EXERCISE: From the entries below, return only the lines starting at the one that contains "Accessibility Notice (518, 2258)" and ending at the one that contains "Coppermine Photo Gallery (241, 1013)", exactly as they stand.

DATA SUPPLIED:
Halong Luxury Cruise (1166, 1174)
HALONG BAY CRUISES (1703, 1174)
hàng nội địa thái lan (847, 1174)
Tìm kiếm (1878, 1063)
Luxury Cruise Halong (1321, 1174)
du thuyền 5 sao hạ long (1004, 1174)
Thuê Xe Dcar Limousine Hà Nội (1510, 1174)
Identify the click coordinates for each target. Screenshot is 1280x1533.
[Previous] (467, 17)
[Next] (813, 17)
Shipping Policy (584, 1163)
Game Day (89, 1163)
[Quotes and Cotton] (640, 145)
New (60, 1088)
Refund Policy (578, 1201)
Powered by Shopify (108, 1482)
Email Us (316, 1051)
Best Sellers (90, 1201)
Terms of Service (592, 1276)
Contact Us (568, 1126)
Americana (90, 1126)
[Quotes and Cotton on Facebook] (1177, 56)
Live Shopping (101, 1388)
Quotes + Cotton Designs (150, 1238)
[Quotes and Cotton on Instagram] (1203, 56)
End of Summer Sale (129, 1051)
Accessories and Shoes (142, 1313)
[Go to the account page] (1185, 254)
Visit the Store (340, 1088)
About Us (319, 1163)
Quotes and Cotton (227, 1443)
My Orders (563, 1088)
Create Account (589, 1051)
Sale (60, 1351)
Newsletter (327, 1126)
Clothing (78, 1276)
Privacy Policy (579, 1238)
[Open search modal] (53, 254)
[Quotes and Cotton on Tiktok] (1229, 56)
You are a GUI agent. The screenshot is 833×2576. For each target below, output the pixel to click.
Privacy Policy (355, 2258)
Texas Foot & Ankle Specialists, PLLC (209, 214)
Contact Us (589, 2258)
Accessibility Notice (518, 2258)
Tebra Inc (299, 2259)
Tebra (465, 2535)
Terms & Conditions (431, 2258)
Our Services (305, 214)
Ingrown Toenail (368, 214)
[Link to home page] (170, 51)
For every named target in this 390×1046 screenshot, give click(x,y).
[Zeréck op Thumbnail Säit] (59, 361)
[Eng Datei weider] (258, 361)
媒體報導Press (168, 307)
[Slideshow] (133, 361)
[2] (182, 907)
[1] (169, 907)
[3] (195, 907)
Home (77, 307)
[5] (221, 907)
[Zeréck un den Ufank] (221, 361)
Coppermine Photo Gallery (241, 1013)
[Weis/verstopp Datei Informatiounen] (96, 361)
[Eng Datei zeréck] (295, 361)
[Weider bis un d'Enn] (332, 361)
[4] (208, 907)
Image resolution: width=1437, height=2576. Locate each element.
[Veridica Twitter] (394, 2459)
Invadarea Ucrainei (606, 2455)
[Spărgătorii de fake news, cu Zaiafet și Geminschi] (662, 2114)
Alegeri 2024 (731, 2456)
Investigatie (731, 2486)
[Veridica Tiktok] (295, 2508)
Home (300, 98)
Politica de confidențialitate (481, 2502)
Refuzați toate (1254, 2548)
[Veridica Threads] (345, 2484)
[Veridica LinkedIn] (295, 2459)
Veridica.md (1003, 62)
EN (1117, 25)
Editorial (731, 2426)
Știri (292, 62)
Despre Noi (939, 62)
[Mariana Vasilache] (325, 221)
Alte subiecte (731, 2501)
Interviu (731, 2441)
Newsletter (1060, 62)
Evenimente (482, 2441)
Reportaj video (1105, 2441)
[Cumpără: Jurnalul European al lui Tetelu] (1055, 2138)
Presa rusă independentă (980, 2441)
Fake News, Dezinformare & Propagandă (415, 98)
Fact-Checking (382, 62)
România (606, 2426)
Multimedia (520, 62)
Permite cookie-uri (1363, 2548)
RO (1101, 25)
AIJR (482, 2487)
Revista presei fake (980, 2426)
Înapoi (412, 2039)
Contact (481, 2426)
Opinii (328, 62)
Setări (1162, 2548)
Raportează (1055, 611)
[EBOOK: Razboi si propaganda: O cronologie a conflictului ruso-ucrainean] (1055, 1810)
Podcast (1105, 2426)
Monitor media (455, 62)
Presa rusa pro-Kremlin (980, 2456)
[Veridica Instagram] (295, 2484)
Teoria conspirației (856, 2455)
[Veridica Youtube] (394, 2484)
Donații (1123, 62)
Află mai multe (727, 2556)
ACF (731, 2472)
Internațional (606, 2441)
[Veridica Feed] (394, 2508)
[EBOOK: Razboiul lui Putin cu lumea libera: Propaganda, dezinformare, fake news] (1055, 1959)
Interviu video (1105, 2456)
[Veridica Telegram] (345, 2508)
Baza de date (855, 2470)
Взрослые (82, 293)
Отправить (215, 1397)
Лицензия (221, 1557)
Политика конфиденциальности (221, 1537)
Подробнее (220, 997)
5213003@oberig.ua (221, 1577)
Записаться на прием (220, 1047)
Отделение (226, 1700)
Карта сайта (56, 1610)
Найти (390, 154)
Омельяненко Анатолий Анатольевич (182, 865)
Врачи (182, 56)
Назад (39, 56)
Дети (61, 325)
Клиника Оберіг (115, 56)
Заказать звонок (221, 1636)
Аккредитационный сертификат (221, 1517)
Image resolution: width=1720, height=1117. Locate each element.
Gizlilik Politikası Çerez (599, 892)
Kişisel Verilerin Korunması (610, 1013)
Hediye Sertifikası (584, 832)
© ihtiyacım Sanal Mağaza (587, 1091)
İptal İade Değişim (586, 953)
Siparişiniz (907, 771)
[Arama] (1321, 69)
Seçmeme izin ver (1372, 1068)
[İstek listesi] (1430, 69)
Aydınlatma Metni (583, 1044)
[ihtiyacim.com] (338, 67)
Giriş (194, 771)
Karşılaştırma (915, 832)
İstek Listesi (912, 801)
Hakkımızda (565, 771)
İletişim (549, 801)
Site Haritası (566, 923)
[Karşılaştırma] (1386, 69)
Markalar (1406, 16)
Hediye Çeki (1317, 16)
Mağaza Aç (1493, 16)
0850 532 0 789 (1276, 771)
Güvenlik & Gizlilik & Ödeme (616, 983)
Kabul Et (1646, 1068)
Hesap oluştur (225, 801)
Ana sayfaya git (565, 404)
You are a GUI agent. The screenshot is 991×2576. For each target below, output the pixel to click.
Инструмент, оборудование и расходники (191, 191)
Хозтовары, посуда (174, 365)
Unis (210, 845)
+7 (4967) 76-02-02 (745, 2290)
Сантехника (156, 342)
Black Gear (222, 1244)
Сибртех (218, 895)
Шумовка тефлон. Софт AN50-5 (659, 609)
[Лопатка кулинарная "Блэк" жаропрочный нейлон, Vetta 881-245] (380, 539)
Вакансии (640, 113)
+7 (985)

ANSWER SPACE:
Accessibility Notice (518, 2258)
Tebra Inc (299, 2259)
Tebra (465, 2535)
Terms & Conditions (431, 2258)
Our Services (305, 214)
Ingrown Toenail (368, 214)
[Link to home page] (170, 51)
For every named target in this 390×1046 screenshot, give click(x,y).
[Zeréck op Thumbnail Säit] (59, 361)
[Eng Datei weider] (258, 361)
媒體報導Press (168, 307)
[Slideshow] (133, 361)
[2] (182, 907)
[1] (169, 907)
[3] (195, 907)
Home (77, 307)
[5] (221, 907)
[Zeréck un den Ufank] (221, 361)
Coppermine Photo Gallery (241, 1013)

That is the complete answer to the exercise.